-------- LISTING --------

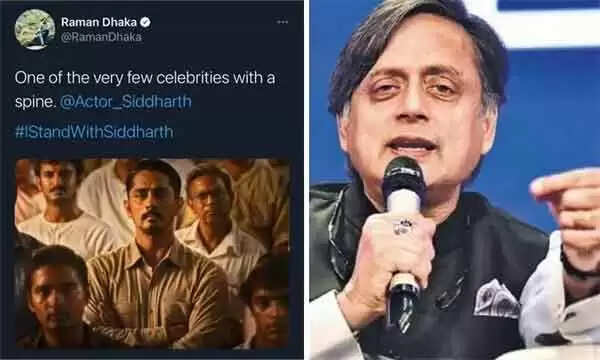Select the tweet text about celebrities

pyautogui.click(x=145, y=90)
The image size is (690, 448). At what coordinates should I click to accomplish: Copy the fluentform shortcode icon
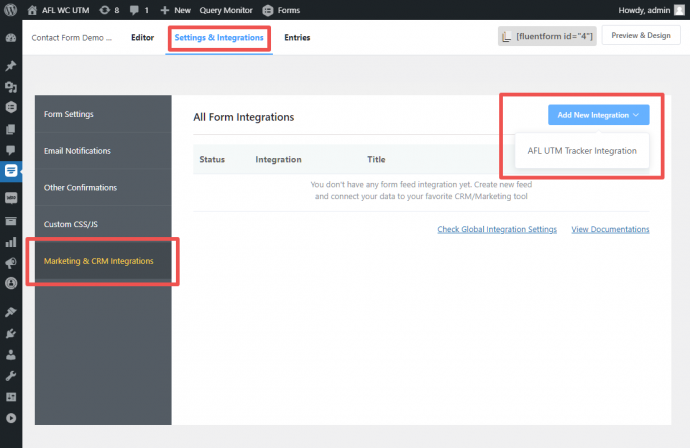click(x=507, y=37)
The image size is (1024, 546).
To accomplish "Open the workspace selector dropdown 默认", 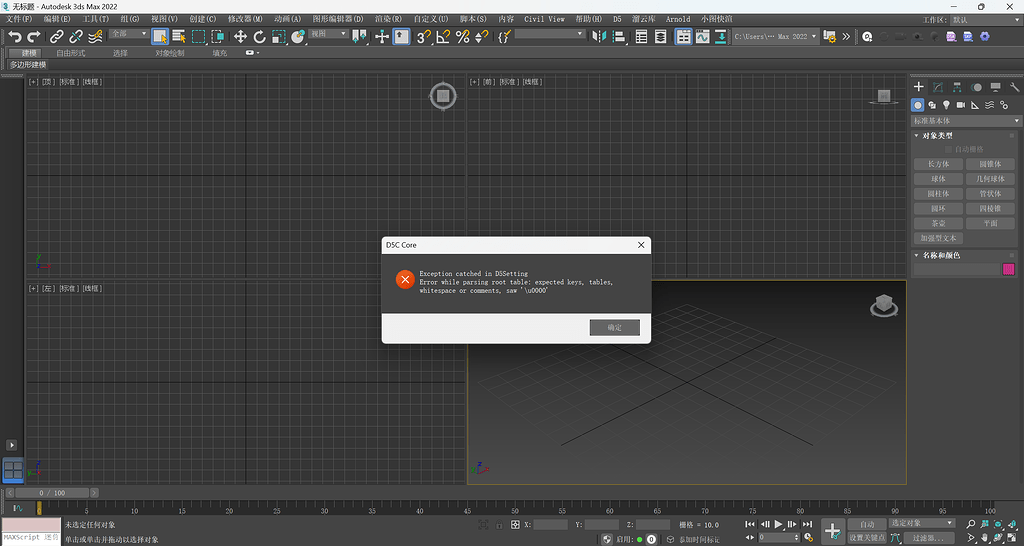I will (983, 19).
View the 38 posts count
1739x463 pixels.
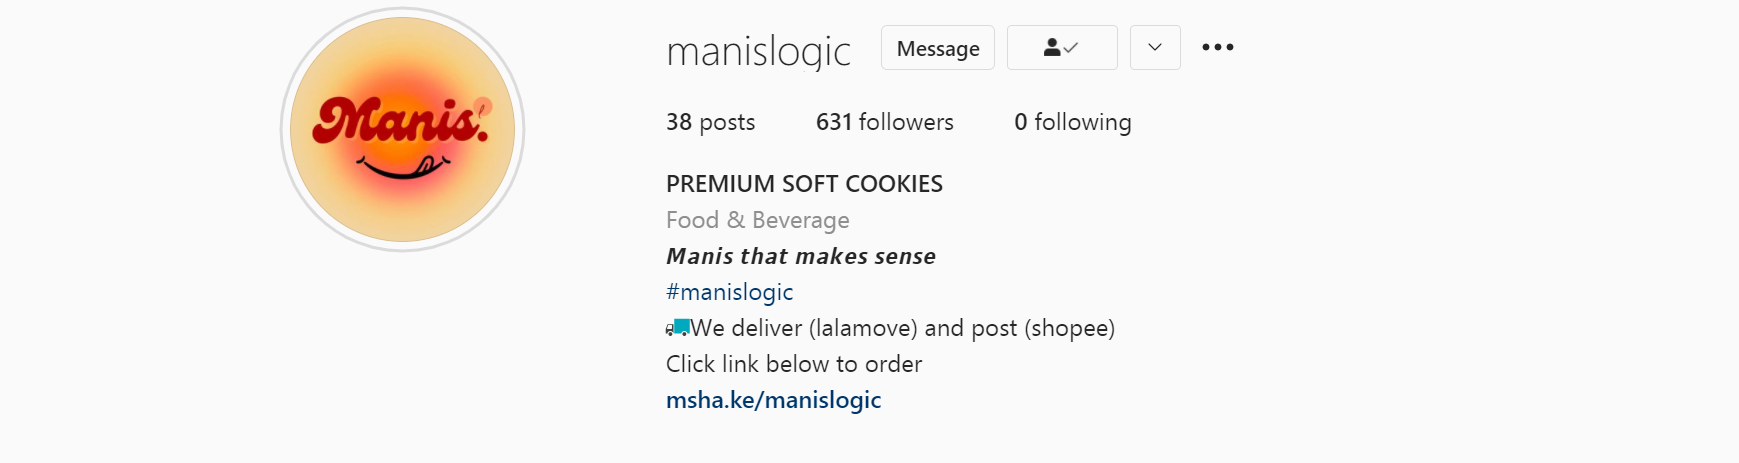pos(711,122)
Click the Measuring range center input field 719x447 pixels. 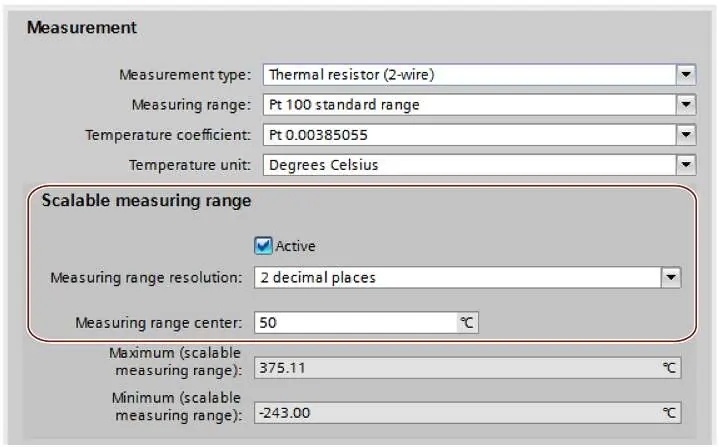[x=356, y=322]
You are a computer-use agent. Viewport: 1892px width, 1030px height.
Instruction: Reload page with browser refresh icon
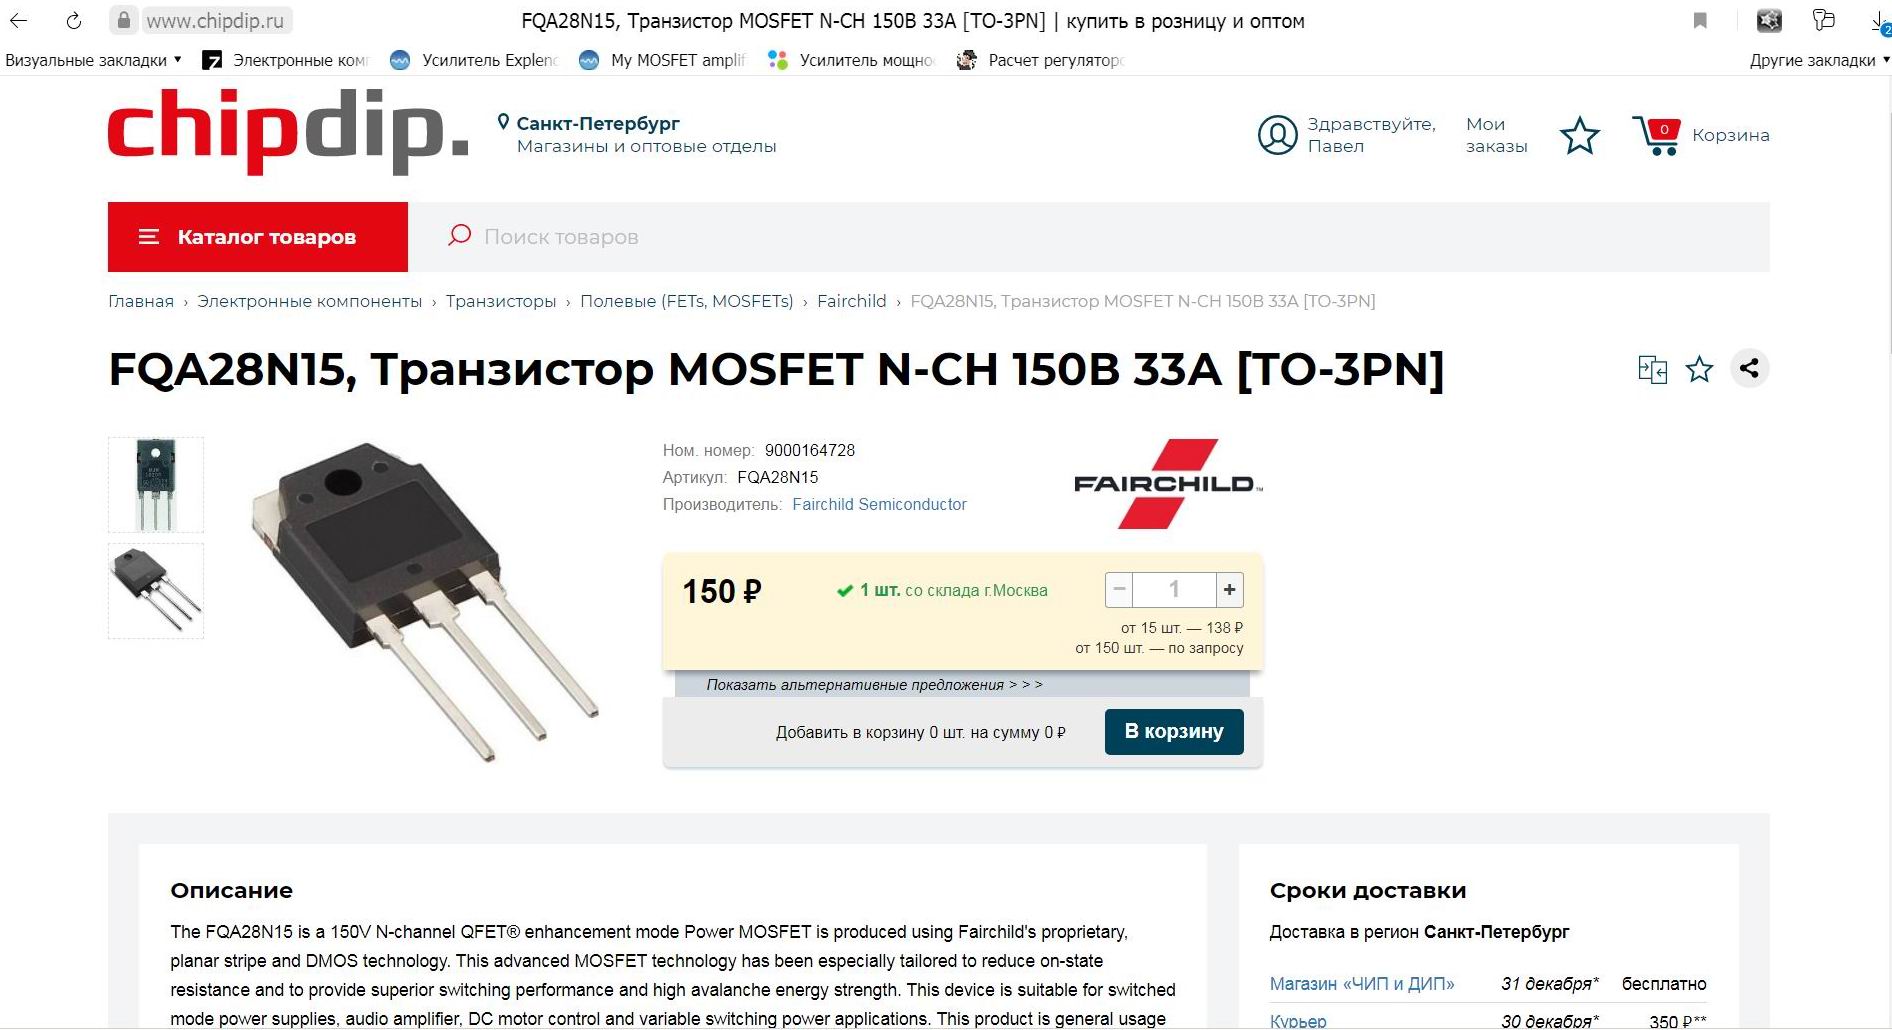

--------

**EXERCISE GOAL**
Pick out every line of the items above that contains the string "size", and copy each one.

**REPLY TO THE TASK**
The image size is (690, 448). At what coordinates should I click to accomplish: Copy the fluentform shortcode icon
The image size is (1024, 546).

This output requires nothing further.